● **Problem statement**
Output, word for word, the lines of the entries from the line with "The height and width of the screenshot is (672, 2576). Identify" through the last line of the entries, and nothing else.

● **Dataset rows**
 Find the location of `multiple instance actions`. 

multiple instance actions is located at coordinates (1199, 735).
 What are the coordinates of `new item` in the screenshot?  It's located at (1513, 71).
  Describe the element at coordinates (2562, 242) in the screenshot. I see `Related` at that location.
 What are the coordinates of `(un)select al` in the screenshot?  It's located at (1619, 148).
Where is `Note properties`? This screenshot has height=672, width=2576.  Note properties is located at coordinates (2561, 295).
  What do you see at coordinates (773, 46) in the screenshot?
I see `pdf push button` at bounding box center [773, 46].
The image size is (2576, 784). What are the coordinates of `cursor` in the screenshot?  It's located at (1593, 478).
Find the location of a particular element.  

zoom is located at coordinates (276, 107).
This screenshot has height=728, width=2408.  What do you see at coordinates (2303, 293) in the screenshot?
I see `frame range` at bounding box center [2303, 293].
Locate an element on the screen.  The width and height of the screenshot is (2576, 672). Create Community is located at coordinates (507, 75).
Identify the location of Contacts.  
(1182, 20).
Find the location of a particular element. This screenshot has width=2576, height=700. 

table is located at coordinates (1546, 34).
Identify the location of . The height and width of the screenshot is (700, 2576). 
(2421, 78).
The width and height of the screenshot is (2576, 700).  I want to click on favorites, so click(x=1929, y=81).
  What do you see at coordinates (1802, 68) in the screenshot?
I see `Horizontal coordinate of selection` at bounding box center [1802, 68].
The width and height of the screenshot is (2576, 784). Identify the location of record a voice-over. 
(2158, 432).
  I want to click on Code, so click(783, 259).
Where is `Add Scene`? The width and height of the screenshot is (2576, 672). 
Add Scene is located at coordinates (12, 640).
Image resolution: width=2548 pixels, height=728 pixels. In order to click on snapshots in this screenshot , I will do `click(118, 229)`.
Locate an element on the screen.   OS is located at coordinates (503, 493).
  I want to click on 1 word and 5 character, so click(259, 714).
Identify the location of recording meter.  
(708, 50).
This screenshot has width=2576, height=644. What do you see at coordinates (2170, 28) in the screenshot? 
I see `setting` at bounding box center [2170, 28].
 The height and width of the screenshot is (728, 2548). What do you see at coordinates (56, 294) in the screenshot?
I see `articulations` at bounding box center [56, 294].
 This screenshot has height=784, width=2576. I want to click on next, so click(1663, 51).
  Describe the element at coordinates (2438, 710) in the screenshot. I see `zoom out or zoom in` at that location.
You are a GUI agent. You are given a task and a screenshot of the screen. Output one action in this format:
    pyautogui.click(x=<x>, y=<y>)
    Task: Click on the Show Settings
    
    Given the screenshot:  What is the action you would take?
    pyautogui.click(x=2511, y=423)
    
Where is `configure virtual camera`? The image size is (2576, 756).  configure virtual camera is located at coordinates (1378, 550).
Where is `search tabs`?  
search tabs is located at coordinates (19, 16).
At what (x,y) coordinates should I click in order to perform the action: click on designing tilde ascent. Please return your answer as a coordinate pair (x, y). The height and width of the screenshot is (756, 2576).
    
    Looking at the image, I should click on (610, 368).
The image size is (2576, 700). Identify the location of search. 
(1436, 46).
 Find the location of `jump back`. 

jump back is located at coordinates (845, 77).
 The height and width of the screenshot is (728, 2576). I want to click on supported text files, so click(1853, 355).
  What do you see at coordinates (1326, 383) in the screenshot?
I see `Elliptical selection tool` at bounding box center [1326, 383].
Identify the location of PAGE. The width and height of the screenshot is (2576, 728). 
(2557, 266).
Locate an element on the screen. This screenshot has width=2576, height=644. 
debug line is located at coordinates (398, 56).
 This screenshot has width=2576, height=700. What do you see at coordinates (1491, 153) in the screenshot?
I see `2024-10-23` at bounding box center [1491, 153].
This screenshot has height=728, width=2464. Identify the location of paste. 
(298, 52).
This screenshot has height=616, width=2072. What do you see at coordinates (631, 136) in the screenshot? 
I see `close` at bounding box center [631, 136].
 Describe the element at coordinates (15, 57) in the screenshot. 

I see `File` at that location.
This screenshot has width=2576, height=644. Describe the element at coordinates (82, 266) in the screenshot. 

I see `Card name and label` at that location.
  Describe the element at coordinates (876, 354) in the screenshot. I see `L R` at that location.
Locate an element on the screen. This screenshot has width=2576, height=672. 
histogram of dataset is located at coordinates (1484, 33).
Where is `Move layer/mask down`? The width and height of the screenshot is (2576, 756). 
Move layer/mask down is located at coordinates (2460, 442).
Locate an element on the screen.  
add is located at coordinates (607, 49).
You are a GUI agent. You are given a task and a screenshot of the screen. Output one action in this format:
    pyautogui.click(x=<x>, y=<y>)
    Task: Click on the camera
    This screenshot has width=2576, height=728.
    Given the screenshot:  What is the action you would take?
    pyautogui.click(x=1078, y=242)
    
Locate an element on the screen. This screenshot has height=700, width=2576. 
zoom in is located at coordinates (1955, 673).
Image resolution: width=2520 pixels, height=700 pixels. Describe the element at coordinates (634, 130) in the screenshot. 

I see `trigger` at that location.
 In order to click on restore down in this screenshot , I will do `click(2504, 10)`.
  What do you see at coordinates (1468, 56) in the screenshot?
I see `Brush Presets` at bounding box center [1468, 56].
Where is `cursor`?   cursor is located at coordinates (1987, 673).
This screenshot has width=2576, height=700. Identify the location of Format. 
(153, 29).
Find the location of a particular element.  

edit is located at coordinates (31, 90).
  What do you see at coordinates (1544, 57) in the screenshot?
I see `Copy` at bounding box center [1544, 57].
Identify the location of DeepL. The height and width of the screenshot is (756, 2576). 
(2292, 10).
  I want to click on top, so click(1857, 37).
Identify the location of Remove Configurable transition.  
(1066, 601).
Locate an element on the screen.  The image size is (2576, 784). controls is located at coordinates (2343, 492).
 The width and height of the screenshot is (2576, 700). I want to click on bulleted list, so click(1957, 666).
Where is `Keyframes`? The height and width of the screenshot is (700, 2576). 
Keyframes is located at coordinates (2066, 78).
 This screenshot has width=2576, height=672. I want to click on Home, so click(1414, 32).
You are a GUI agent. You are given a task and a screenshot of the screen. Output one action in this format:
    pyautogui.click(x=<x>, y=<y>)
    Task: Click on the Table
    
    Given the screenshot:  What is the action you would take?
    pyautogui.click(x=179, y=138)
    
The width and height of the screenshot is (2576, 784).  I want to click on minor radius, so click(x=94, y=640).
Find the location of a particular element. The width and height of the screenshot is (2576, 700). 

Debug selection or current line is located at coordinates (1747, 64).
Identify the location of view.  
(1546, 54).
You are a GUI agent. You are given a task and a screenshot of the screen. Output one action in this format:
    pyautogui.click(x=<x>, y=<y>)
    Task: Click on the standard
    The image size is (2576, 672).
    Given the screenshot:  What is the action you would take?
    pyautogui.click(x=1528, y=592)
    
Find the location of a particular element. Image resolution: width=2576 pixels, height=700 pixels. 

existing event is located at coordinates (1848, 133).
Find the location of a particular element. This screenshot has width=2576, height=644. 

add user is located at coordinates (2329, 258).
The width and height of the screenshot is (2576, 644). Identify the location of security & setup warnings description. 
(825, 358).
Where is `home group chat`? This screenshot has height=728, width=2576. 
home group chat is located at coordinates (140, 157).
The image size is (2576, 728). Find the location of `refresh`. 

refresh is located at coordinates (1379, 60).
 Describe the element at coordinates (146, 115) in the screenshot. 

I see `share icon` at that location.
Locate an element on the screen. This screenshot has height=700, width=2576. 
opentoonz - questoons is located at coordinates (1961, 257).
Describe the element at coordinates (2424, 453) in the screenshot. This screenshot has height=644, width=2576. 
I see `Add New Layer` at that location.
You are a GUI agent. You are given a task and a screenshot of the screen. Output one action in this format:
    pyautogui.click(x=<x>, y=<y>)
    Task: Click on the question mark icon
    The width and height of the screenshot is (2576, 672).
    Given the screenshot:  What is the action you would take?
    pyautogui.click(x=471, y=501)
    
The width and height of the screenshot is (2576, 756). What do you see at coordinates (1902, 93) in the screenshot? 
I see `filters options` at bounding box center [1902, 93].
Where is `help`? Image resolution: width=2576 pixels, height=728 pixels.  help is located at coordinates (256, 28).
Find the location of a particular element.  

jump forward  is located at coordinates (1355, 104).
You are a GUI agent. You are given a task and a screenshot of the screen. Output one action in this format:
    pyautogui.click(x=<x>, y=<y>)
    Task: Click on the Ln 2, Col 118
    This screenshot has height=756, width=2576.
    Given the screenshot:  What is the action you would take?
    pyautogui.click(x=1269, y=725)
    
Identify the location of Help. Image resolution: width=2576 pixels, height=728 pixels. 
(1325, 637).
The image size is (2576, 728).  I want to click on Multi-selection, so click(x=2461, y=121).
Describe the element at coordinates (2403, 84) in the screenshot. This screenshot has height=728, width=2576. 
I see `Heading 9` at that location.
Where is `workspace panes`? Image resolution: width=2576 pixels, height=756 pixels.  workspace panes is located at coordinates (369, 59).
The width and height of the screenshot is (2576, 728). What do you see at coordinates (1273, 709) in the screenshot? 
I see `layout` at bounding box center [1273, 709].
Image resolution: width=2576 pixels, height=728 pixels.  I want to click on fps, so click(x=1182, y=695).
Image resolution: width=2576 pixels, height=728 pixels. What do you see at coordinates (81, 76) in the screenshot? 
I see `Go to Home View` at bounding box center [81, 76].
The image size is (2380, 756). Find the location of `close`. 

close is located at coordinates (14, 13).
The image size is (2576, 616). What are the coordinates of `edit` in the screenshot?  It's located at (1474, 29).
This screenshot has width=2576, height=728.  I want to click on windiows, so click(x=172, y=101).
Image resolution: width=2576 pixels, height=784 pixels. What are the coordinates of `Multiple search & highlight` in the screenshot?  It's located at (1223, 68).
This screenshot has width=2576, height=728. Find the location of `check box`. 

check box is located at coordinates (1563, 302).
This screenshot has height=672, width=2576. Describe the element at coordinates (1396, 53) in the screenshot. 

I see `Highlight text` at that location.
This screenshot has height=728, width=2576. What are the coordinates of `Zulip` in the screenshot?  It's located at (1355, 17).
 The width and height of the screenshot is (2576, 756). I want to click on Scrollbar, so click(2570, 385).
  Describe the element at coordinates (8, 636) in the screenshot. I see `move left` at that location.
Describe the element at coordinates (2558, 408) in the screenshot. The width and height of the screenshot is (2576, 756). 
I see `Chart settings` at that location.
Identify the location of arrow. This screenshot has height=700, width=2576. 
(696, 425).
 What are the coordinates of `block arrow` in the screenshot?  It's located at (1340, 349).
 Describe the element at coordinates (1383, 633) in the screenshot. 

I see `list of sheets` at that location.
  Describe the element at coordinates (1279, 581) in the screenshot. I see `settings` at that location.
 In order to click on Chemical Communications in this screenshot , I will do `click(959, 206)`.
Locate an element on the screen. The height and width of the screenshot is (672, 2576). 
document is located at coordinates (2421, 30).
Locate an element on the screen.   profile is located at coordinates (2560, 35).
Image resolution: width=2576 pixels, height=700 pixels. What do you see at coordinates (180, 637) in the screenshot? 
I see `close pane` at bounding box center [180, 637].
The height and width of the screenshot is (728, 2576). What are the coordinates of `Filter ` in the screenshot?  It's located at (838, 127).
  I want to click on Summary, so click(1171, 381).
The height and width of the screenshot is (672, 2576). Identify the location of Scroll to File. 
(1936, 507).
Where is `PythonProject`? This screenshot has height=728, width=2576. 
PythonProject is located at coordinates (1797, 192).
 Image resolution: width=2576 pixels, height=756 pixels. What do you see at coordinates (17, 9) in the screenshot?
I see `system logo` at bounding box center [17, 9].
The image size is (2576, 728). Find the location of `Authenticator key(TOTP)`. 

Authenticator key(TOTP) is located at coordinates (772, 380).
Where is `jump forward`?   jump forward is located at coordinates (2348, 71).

● **The output**
The height and width of the screenshot is (672, 2576). Identify the location of Scroll to File. 
(1936, 507).
Where is `PythonProject`? This screenshot has height=728, width=2576. 
PythonProject is located at coordinates (1797, 192).
 Image resolution: width=2576 pixels, height=756 pixels. What do you see at coordinates (17, 9) in the screenshot?
I see `system logo` at bounding box center [17, 9].
The image size is (2576, 728). Find the location of `Authenticator key(TOTP)`. 

Authenticator key(TOTP) is located at coordinates (772, 380).
Where is `jump forward`?   jump forward is located at coordinates (2348, 71).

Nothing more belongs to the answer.